The person she was corresponding with was the man who would become her second husband: my father. Herman Hoerlin was a physicist, a world record-breaking climber and fervently anti-Hitler. In a rare exception to Nazi racist laws that forbid marriages between Aryans and Jews, my parents wed in 1938 and fled to the United States. It was another fourteen years before my mother saw Casals again, although they continued to correspond.

In 1950, Kate received a joint letter from Casals and Alexander Schneider saying, "You must come here next year -- we both adore you." It was postmarked from Prades, a small French village where Casals had been living in seclusion since he left his native Spain in protest against Franco’s tyranny. Schneider (known as Sasha) of the Budapest Quartet had persuaded the great Maestro to play in public again on the occasion of the 200th anniversary of Bach’s death. In the summer of 1951, my mother traveling with her dear friend, Eva Feuermann, the widow of another celebrated cellist, was once again among her treasured old friends.

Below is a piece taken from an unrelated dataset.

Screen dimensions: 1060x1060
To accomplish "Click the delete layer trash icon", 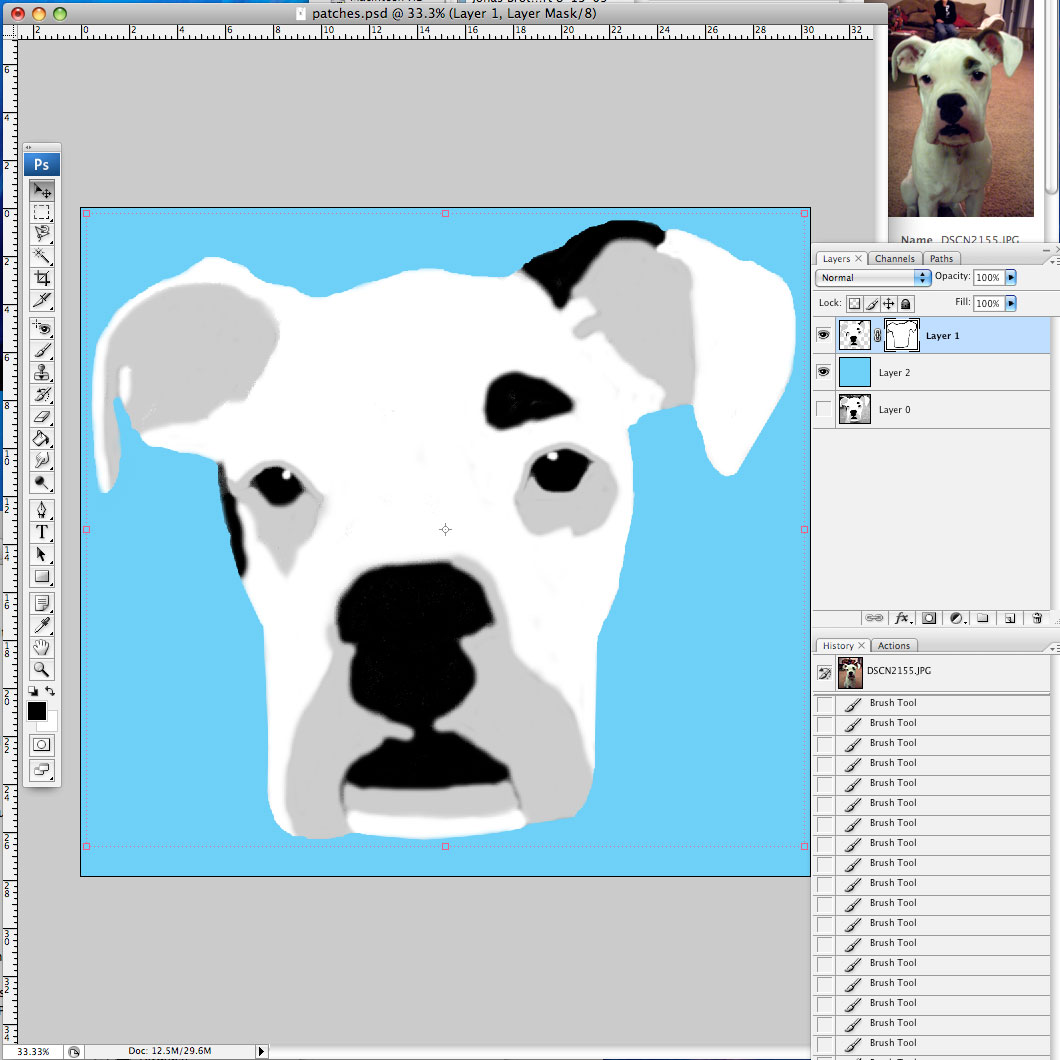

A photo of Casals signed for the author

A photo of Casals signed for the author

Music had become the stream of continuity in my mother’s life, transcending time and place and sustaining her through tragedies and upheavals. In subsequent years she attended the Casals Festival in Puerto Rico as well as the Marlboro Music Festival for many summers, timing her visits with the presence of Casals, who brought his enormous talents and passion there from 1960 to 1973.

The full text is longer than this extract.